Required work
The answer must consist solely of the lines from the start of the records through the line containing "Click the New York Knicks team name", restated word for word, with no pictures.

________

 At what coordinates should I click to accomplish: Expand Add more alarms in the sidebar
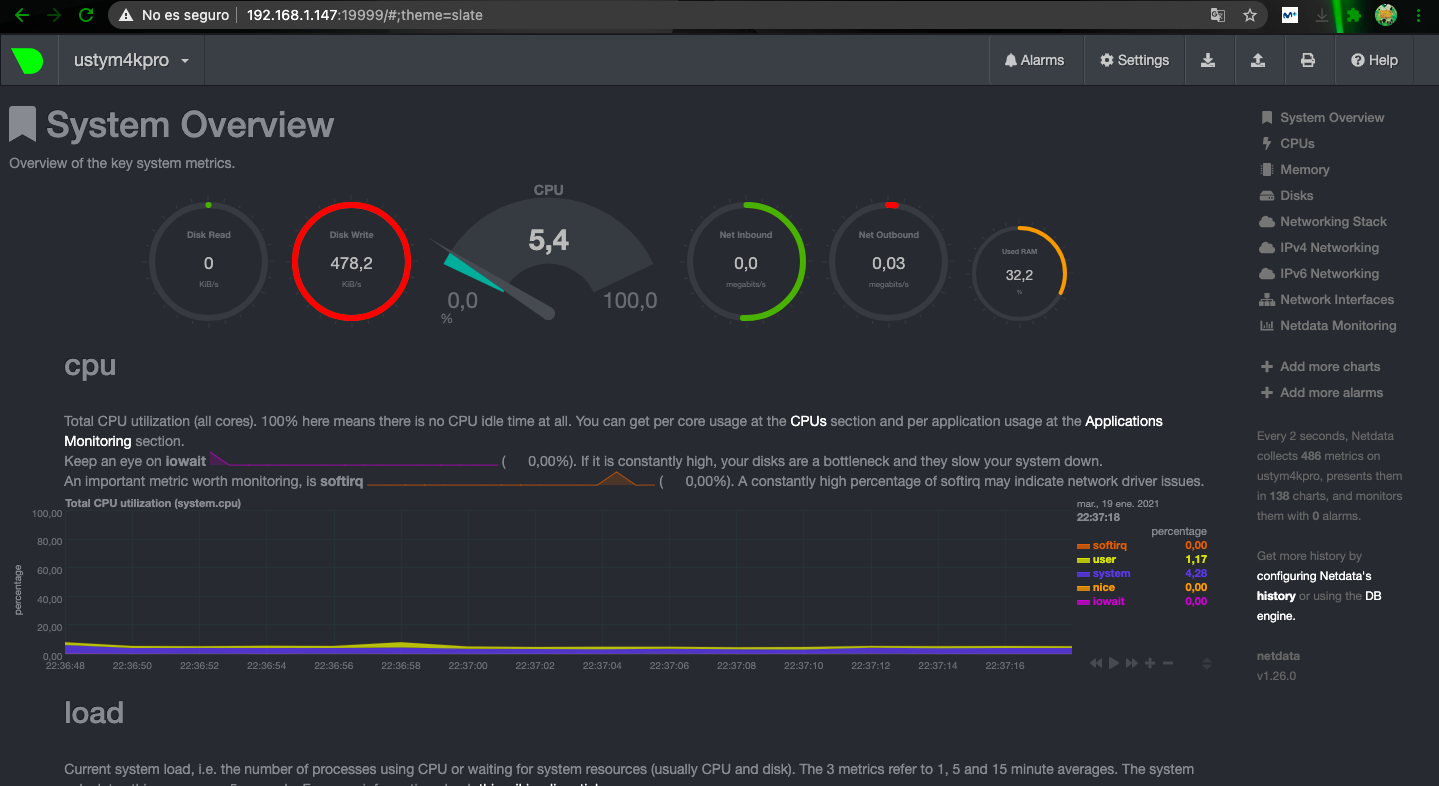(x=1331, y=393)
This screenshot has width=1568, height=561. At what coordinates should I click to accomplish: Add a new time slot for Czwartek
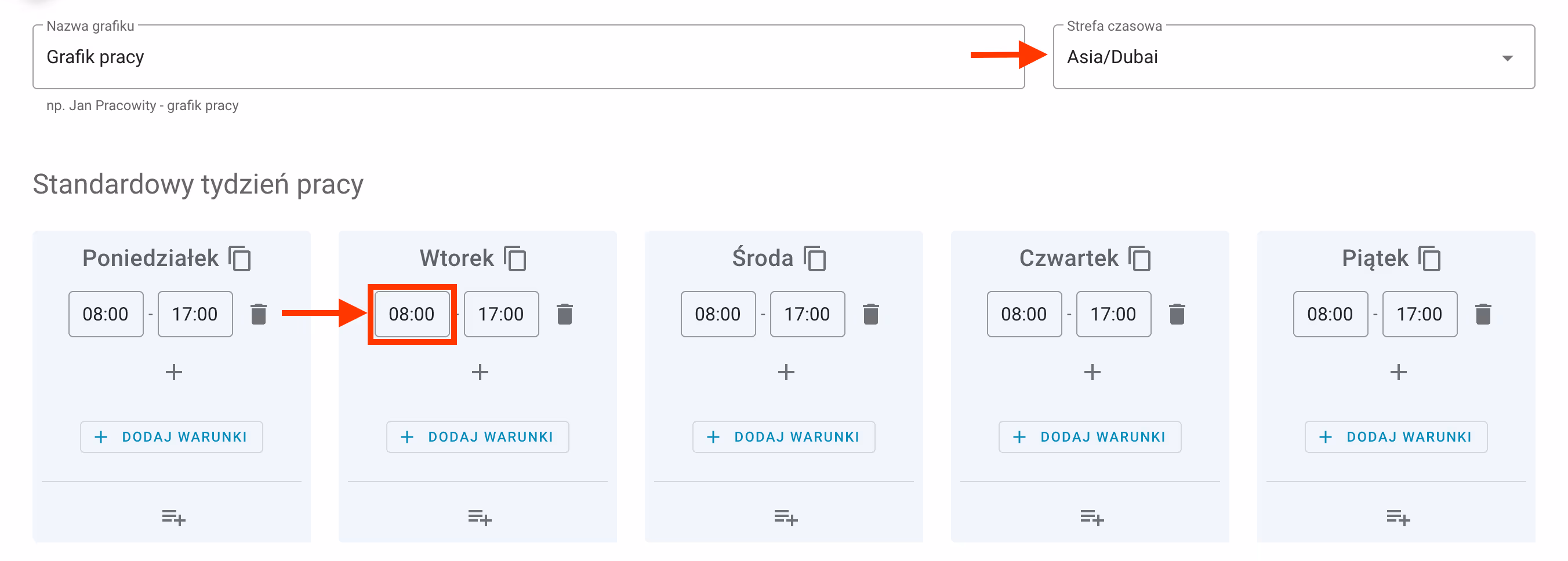(1092, 371)
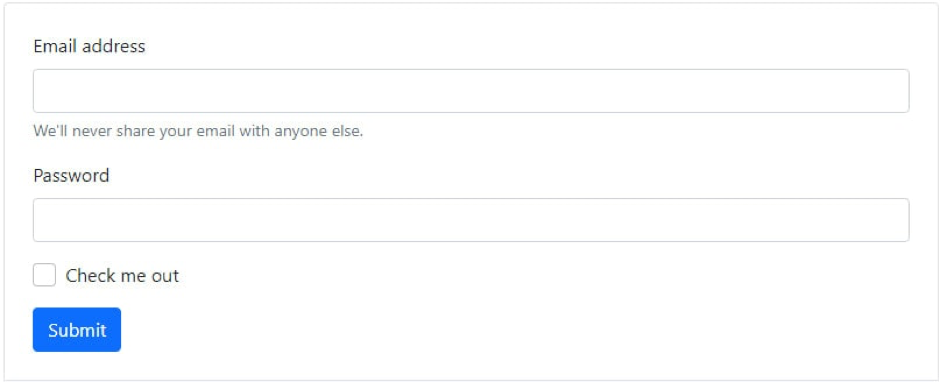
Task: Click the Check me out label
Action: pos(122,276)
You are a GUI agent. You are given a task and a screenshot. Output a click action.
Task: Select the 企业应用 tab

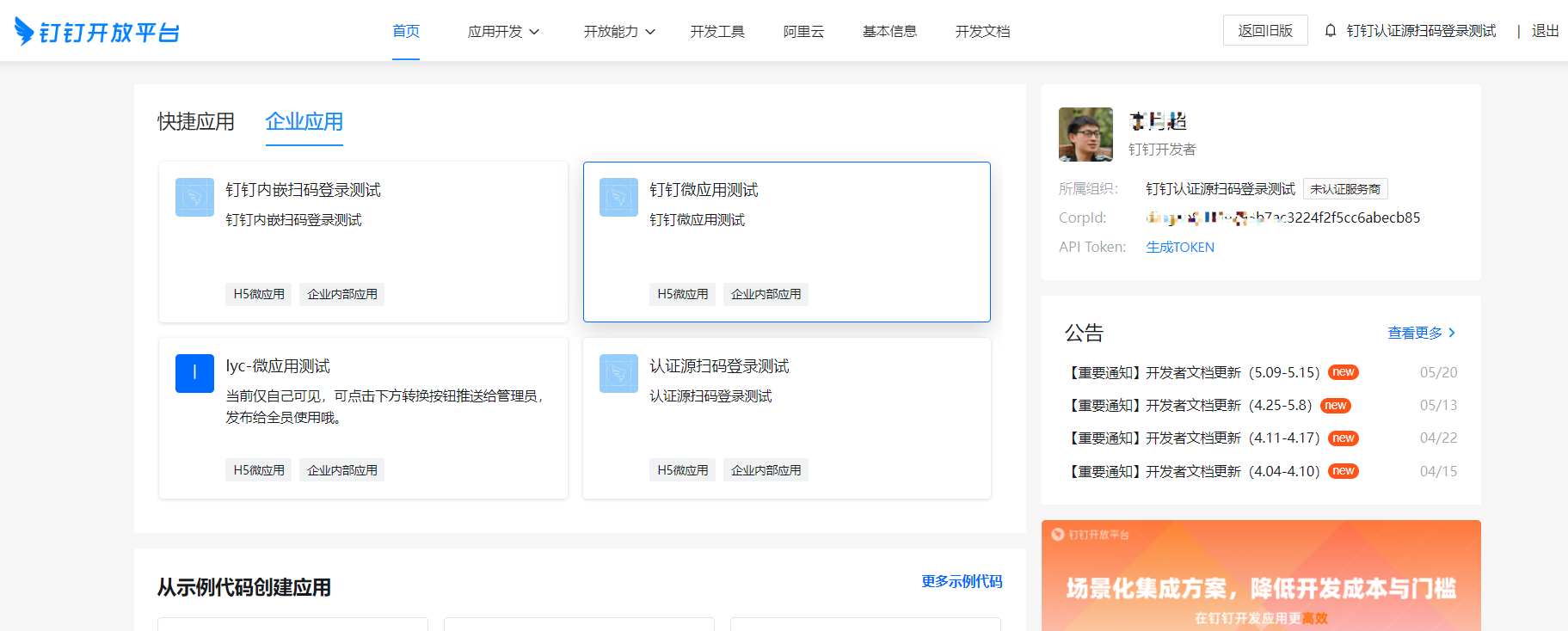[x=304, y=122]
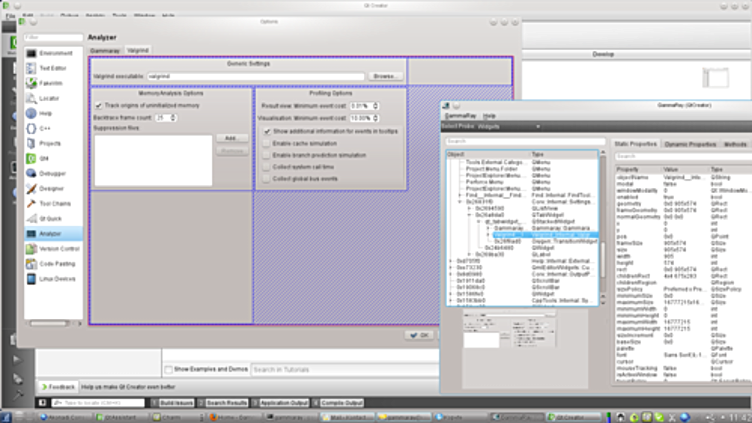Screen dimensions: 752x423
Task: Open the Debugger settings category
Action: [33, 173]
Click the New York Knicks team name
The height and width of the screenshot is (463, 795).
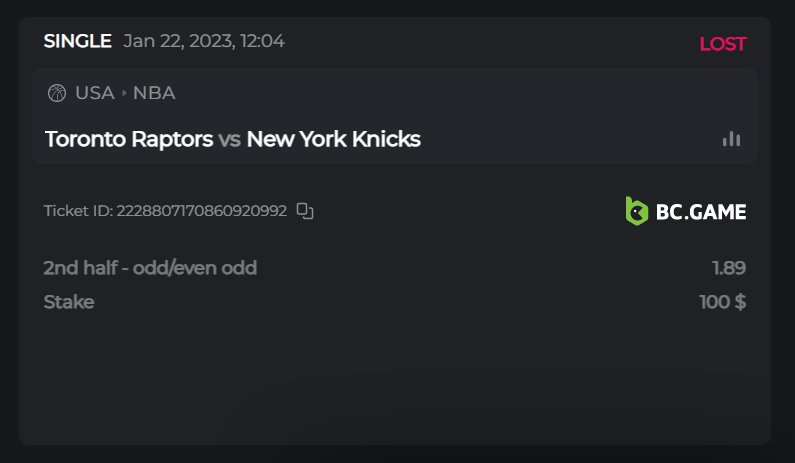point(333,139)
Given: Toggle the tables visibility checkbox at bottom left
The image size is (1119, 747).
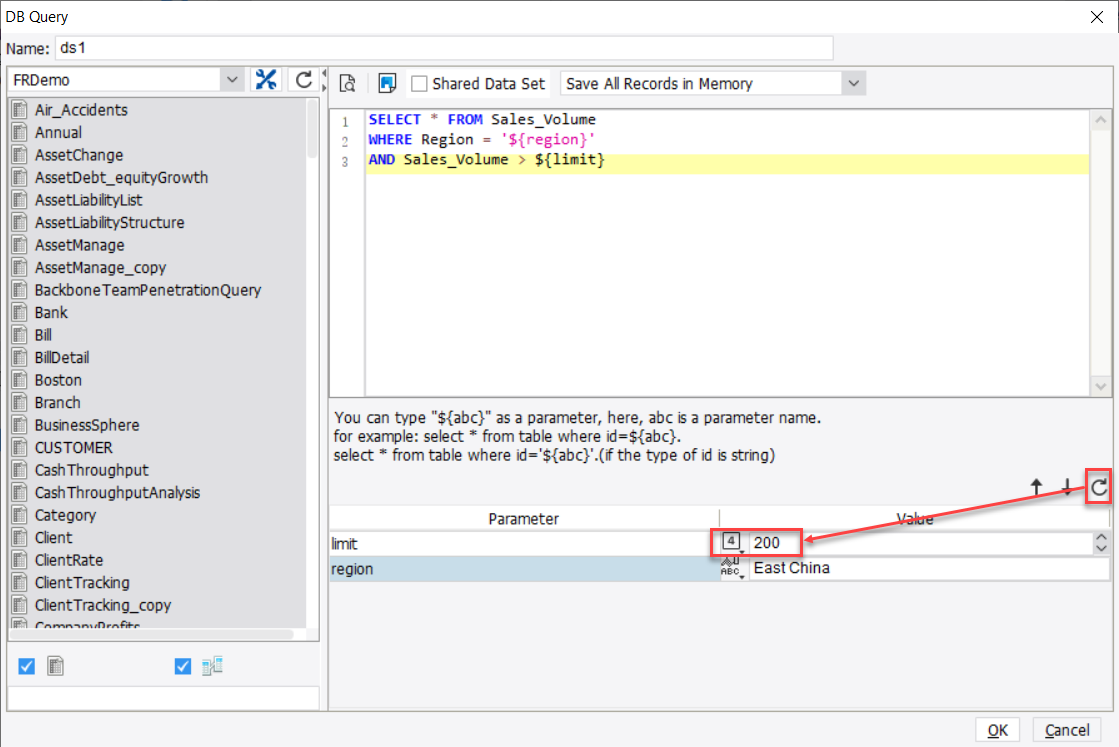Looking at the screenshot, I should click(25, 665).
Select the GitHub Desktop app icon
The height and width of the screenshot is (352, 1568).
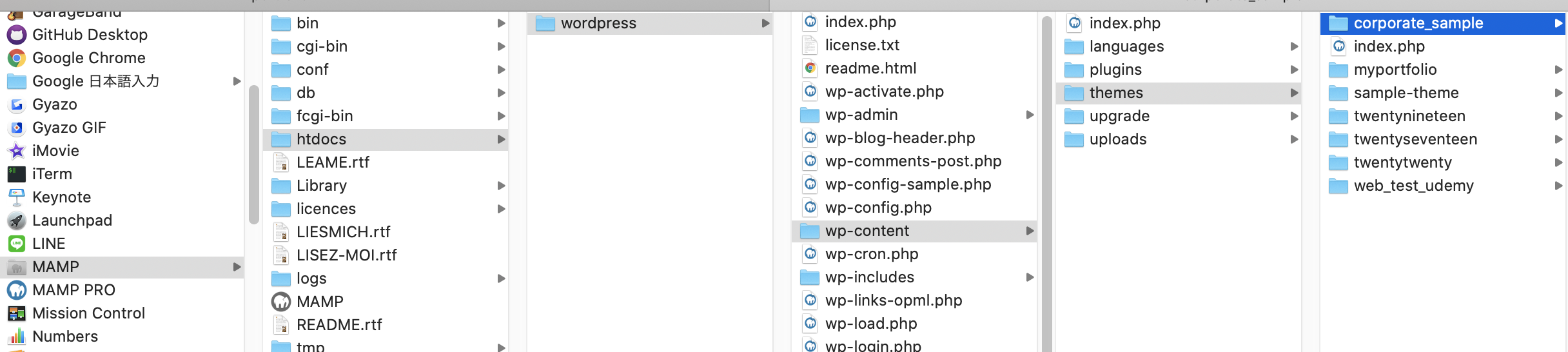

________

Output of the exercise
 At what coordinates should I click to accomplish: Expand Add more alarms in the sidebar
(x=1331, y=393)
This screenshot has width=1568, height=561. At what coordinates should I click to accomplish: Add a new time slot for Czwartek
(1092, 371)
Task: Click the Check me out label
Action: pos(122,276)
You are a GUI agent. You are given a task and a screenshot. Output a click action.
Task: Select the 企业应用 tab

[x=304, y=122]
Screen dimensions: 752x423
Task: Open the Debugger settings category
Action: [33, 173]
Click the New York Knicks team name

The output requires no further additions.